Over a span of two years, researchers at the Center for Creative Leadership conducted in-depth interviews with 325 senior executives who had personally taken part in choosing someone for a top-level position. The findings, reported here, illuminate (1) how executive selection takes place in modern organizations, (2) what factors determine whether organizations look inside or outside for candidates, and (3) how selected executives are defined as successful or unsuccessful.

The Authors

Valerie I. Sessa is a former research scientist at CCL in Greensboro, North Carolina. She worked primarily in the areas of executive selection and transitions, improving team effectiveness, and the impact of technology on leadership. Sessa was part of a team that created the Peak Selection Simulation, which emulates the decision-making styles of those who choose candidates for executive positions. She holds a Ph.D. in industrial and organizational psychology from New York University.

Robert Kaiser is an innovation associate with Kaplan DeVries Inc., where he conducts both client-focused and basic research in the areas of personality functioning and development, leadership assessment for development and psychometric evaluation of measurements instruments.
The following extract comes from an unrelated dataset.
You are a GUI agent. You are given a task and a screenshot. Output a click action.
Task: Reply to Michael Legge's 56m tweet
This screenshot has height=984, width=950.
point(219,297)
He is also an adjunct research at CCL in Greensboro, providing data-analysis assistance for various research projects. Kaiser has an M.S. degree in industrial and organizational psychology from Illinois State University.
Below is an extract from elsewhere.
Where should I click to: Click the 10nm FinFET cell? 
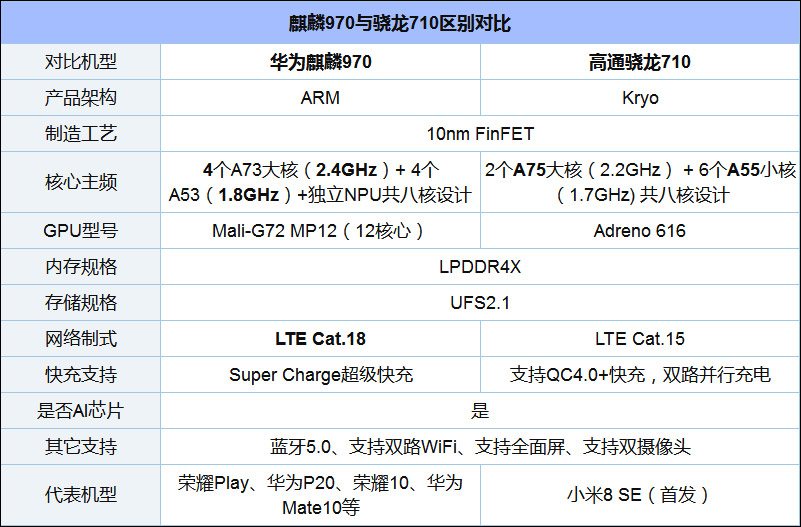tap(480, 133)
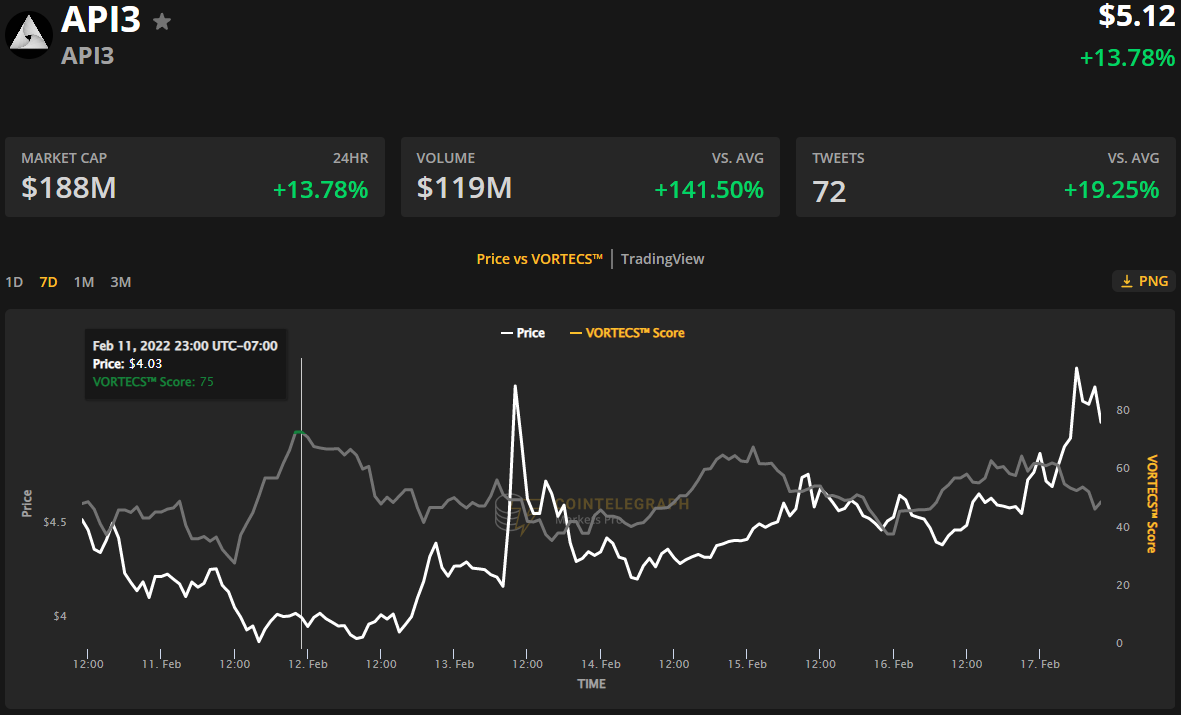Select the 7D timeframe
The image size is (1181, 715).
pyautogui.click(x=48, y=282)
Jodi K. Taylor is president of Summit Leadership Solutions, a consulting firm dedicated to creating organizational excellence through focusing on leadership as the key link between strategy and performance. She holds a Ph.D. in counseling psychology from the University of Texas at Austin.

Richard J. Campbell was former research scientist and head of executive selection research at CCL. He was the creative mind behind all of the work in executive selection.